In Israel, the elder Baumel maintained a high public profile to keep his son's plight before the nation and the military. He joined many protests and demonstrations, briefly engaged in a hunger strike, and was openly critical of the way his family was being treated by the IDF.In 2003 Baumel fought against the IDF's decision to declare his son dead. In the absence of an official government effort to locate the missing soldiers, he and other parents of those missing established their own group called The International Coalition for Missing Israeli Soldiers and followed up leads around the world. As a result of their lobbying efforts in the United States, President Bill Clinton signed into law "A Bill to Locate and Secure the Release of Zachary Baumel, an American Citizen and Other Israelis Missing in Action" on November 8, 1999. This law ordered the US State Department to discuss the issue of missing Israeli soldiers with Arab governments in the Middle East on "an urgent basis", and to "[link] U.S. economic assistance to those governments to their cooperation".
On April 3, 2019, Russian President Vladimir Putin announced that the Russian army, in coordination with the Syrian military, had located Baumel's remains.The bodies of Baumel and 20 other people had been removed from the old Martyrs' Cemetery in the Yarmouk refugee camp south of Damascus earlier in April. The Israeli–Russian cooperation was part of a two-year military operation called Operation Bittersweet Song, which endeavored to locate remains of missing Israeli soldiers buried in Syrian territory formerly controlled by ISIL. The operation reportedly opened "hundreds" of graves and exhumed hundreds of bodies for analysis. When Baumel's grave was opened, the searchers immediately noticed that the body was dressed in an IDF uniform and tzitzit. Both the uniform and military boots bore the name "Baumel". The body was moved to a neighboring country for testing and samples sent to the Abu Kabir Forensic Institute in Tel Aviv, which confirmed Baumel's identity.

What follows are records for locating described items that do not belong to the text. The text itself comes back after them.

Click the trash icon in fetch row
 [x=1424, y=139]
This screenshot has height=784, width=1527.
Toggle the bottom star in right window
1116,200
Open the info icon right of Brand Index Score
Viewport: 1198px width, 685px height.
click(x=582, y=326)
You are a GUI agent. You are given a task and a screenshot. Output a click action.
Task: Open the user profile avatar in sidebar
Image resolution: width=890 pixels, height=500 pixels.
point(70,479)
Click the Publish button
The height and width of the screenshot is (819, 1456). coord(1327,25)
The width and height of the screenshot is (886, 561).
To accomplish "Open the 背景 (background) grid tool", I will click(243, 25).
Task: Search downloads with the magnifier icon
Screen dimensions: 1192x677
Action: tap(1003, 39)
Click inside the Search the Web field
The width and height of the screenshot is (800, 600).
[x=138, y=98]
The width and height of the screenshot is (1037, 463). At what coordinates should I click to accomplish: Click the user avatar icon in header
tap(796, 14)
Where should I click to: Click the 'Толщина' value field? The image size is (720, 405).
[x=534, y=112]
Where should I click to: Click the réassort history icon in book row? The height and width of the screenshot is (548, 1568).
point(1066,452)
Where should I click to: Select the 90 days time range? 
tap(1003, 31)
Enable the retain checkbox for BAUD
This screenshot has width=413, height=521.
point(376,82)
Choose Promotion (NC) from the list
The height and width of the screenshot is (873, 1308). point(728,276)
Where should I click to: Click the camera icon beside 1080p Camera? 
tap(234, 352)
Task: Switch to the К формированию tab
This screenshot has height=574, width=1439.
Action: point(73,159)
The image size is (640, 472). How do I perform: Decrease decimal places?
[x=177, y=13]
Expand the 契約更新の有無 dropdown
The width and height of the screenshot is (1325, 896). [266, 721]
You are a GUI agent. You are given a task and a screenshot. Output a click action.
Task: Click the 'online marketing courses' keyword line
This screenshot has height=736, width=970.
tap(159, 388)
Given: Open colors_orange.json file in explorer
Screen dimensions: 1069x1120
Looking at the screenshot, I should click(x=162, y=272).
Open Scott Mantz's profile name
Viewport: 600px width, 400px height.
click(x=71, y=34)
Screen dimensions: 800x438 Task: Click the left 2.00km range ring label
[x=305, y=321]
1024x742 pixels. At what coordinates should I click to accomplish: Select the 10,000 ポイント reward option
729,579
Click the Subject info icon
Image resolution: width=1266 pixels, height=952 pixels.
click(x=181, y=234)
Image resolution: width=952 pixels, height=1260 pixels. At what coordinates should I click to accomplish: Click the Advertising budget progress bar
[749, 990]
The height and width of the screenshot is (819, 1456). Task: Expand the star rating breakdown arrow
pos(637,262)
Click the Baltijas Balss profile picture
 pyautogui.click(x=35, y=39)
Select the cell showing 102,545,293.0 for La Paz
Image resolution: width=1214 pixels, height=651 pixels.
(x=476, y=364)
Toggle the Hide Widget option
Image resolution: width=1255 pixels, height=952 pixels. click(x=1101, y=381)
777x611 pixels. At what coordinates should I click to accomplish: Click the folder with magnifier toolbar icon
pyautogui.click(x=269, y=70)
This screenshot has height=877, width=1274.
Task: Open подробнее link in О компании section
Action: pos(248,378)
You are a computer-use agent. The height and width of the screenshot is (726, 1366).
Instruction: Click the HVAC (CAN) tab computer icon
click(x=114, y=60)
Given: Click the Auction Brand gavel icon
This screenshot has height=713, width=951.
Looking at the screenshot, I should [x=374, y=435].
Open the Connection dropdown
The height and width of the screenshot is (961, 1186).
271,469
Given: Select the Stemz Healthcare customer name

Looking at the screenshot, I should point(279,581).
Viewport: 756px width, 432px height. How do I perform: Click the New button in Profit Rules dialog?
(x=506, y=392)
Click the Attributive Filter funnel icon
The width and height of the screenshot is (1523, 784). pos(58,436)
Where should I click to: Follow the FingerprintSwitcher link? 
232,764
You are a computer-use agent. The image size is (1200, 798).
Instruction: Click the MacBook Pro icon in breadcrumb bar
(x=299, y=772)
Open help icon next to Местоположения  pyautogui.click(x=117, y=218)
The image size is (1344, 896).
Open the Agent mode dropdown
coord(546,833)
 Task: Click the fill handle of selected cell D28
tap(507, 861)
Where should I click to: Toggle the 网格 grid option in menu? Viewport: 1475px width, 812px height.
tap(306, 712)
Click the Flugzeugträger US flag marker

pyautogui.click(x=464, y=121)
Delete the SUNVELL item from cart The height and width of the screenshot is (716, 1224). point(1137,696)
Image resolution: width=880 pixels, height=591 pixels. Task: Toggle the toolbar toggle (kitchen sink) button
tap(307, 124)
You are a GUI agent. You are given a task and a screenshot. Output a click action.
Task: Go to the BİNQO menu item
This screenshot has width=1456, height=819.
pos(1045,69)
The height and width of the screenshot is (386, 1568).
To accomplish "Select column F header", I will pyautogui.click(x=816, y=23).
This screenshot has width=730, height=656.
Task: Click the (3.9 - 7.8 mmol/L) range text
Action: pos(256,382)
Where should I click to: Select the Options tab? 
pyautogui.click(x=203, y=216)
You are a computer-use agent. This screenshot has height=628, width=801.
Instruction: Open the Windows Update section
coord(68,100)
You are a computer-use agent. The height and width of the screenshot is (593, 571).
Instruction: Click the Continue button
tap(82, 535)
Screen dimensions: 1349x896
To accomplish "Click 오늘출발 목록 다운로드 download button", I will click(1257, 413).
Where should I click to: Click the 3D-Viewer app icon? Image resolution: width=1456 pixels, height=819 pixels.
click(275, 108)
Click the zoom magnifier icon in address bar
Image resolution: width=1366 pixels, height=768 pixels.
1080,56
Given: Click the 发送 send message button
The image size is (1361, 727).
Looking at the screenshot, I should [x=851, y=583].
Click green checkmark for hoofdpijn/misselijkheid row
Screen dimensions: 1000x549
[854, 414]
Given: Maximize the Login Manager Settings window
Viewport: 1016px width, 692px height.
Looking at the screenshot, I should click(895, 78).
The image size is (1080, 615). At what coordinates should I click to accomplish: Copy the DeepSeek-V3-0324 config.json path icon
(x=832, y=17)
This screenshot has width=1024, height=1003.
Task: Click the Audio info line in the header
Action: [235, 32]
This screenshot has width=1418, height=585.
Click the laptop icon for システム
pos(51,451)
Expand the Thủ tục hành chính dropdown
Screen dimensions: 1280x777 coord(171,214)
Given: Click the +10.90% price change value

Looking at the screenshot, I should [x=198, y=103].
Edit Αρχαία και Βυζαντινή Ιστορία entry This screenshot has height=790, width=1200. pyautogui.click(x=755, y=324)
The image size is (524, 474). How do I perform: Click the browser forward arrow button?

Israeli Prime Minister Benjamin Netanyahu flew to Moscow to meet with Putin, and then received Baumel's remains in a ceremony at the Russian defense ministry, where he was also presented with Baumel's uniform and military boots.Baumel was interred at the Mount Herzl military cemetery in Jerusalem on April 4, 2019, in the presence of Netanyahu and Israeli President Reuven Rivlin. Thousands attended the nighttime funeral.
In January 2020, Israel released two Syrian prisoners as a 'goodwill gesture' in relation to the transfer of Baumel's remains.